**PROMPT**:
Extract every line of the data below that contains the word "height".

BEGIN SUPPLIED DATA

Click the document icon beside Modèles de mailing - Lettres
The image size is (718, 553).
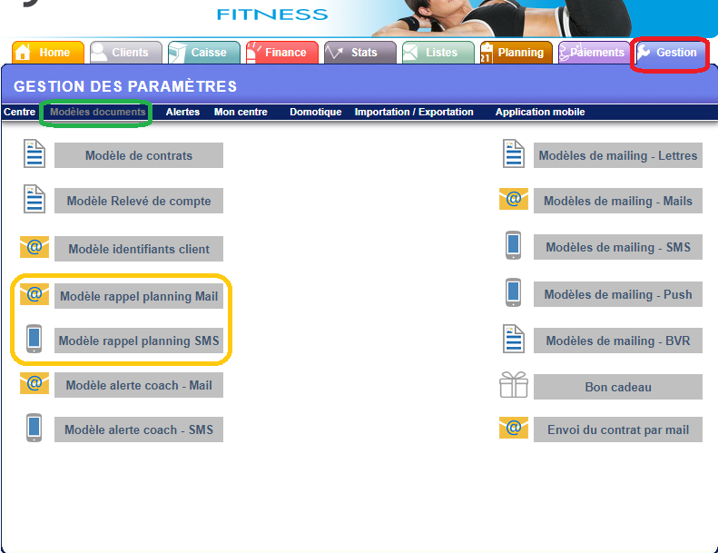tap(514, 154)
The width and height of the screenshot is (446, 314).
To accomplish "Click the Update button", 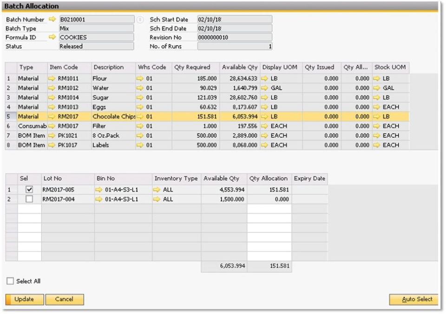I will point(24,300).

END SUPPLIED DATA
BEGIN SUPPLIED DATA

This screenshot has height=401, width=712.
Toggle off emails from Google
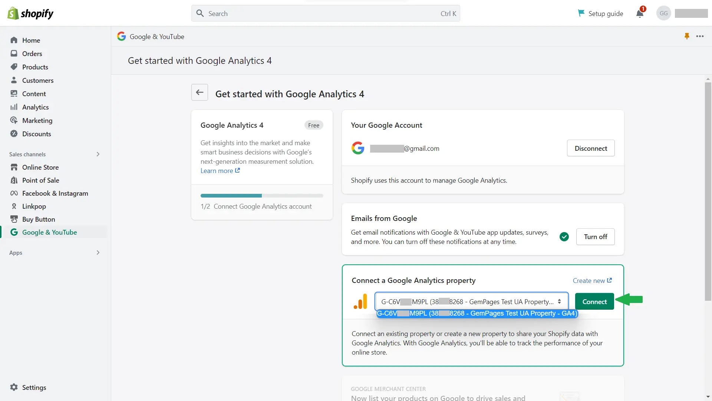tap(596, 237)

END SUPPLIED DATA

**SOLUTION FOR THIS EXERCISE**:
The width and height of the screenshot is (446, 314).
This screenshot has height=401, width=712.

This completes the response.